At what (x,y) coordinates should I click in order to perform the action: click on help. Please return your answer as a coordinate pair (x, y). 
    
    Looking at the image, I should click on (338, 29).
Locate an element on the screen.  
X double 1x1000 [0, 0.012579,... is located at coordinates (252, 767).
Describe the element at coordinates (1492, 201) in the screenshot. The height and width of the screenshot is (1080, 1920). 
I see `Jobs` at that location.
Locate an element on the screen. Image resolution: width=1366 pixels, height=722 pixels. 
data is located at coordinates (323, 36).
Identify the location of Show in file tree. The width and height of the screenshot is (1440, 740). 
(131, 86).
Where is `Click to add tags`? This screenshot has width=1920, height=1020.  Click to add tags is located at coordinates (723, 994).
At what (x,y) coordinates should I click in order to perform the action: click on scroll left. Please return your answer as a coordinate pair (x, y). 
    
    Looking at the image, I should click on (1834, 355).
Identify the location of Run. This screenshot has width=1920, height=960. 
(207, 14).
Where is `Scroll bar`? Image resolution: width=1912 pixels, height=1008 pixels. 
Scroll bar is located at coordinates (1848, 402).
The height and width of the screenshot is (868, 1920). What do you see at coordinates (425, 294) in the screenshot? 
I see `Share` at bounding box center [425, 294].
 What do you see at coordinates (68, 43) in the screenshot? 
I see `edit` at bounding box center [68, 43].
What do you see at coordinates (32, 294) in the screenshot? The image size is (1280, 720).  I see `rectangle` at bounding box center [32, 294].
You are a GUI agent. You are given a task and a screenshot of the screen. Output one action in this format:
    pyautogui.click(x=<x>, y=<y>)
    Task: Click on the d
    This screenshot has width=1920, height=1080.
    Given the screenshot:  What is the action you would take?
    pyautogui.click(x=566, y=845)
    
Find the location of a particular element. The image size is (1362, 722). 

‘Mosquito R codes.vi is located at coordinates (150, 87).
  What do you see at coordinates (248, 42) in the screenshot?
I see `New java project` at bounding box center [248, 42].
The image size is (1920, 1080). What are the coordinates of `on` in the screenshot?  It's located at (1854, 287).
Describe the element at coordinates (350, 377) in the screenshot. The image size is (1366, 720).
____________
» **GIVEN PROBLEM**: Rewrite all the material with every "Image resolution" swapped for "Screen size" and nothing else changed.

» **RIGHT ANSWER**:
At what (x,y) coordinates should I click in order to perform the action: click on help. Please return your answer as a coordinate pair (x, y). 
    
    Looking at the image, I should click on (338, 29).
Locate an element on the screen.  
X double 1x1000 [0, 0.012579,... is located at coordinates (252, 767).
Describe the element at coordinates (1492, 201) in the screenshot. The height and width of the screenshot is (1080, 1920). 
I see `Jobs` at that location.
Locate an element on the screen. Screen size: width=1366 pixels, height=722 pixels. 
data is located at coordinates (323, 36).
Identify the location of Show in file tree. The width and height of the screenshot is (1440, 740). 
(131, 86).
Where is `Click to add tags`? This screenshot has width=1920, height=1020.  Click to add tags is located at coordinates (723, 994).
At what (x,y) coordinates should I click in order to perform the action: click on scroll left. Please return your answer as a coordinate pair (x, y). 
    
    Looking at the image, I should click on (1834, 355).
Identify the location of Run. This screenshot has width=1920, height=960. 
(207, 14).
Where is `Scroll bar`? Screen size: width=1912 pixels, height=1008 pixels. 
Scroll bar is located at coordinates (1848, 402).
The height and width of the screenshot is (868, 1920). What do you see at coordinates (425, 294) in the screenshot? 
I see `Share` at bounding box center [425, 294].
 What do you see at coordinates (68, 43) in the screenshot? 
I see `edit` at bounding box center [68, 43].
What do you see at coordinates (32, 294) in the screenshot? The image size is (1280, 720).  I see `rectangle` at bounding box center [32, 294].
You are a GUI agent. You are given a task and a screenshot of the screen. Output one action in this format:
    pyautogui.click(x=<x>, y=<y>)
    Task: Click on the d
    This screenshot has width=1920, height=1080.
    Given the screenshot:  What is the action you would take?
    pyautogui.click(x=566, y=845)
    
Find the location of a particular element. The image size is (1362, 722). 

‘Mosquito R codes.vi is located at coordinates (150, 87).
  What do you see at coordinates (248, 42) in the screenshot?
I see `New java project` at bounding box center [248, 42].
The image size is (1920, 1080). What are the coordinates of `on` in the screenshot?  It's located at (1854, 287).
Describe the element at coordinates (350, 377) in the screenshot. The image size is (1366, 720).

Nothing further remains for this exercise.